## Directive
Rewrite the part that opens with the line containing "The image size is (2576, 1145)." and runs through the end of the items, switching "window" to "dialog" and leaving everything else unchanged.

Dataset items
※
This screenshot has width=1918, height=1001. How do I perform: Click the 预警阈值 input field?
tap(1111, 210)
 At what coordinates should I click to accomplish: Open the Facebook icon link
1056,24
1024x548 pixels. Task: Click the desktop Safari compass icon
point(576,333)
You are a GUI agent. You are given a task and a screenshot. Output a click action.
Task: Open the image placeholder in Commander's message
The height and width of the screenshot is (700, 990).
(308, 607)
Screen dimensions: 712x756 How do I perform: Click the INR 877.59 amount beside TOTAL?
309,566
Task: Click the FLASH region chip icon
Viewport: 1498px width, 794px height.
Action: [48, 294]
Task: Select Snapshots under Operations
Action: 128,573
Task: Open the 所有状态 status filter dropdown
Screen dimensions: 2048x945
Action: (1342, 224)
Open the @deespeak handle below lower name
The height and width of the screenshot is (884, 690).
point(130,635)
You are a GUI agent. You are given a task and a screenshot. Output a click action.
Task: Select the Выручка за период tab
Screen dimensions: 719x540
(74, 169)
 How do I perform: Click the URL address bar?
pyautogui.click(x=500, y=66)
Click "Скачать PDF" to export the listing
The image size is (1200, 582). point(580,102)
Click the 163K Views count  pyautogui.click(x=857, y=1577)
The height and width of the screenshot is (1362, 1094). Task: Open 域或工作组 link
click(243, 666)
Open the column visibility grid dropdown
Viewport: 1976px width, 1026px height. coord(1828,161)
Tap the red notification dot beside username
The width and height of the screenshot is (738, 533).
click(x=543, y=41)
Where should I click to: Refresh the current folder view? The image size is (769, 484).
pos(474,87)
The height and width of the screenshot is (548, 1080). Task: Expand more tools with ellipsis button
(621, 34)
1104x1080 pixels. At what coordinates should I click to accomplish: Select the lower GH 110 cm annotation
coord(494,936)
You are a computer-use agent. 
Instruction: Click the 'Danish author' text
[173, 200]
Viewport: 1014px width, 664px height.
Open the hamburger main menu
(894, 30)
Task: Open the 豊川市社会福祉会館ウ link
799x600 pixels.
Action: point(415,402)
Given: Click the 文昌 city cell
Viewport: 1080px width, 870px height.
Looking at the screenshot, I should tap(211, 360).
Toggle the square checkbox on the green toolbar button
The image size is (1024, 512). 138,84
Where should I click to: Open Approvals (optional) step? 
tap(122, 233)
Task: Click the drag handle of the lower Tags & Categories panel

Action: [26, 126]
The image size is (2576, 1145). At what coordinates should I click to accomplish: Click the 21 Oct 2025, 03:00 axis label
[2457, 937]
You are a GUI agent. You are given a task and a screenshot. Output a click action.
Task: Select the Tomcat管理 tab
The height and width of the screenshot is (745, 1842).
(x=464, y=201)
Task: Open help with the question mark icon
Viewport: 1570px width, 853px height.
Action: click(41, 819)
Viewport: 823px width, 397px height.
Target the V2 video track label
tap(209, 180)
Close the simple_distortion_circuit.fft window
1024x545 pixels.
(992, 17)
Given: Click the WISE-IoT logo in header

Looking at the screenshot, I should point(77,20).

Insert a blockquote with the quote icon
※
## The response
The image size is (2576, 1145). At what coordinates should I click to accomplish: Click the 21 Oct 2025, 03:00 axis label
[2457, 937]
You are a GUI agent. You are given a task and a screenshot. Output a click action.
Task: Select the Tomcat管理 tab
The height and width of the screenshot is (745, 1842).
(x=464, y=201)
Task: Open help with the question mark icon
Viewport: 1570px width, 853px height.
Action: click(41, 819)
Viewport: 823px width, 397px height.
Target the V2 video track label
tap(209, 180)
Close the simple_distortion_circuit.fft dialog
1024x545 pixels.
(992, 17)
Given: Click the WISE-IoT logo in header

Looking at the screenshot, I should point(77,20).

Insert a blockquote with the quote icon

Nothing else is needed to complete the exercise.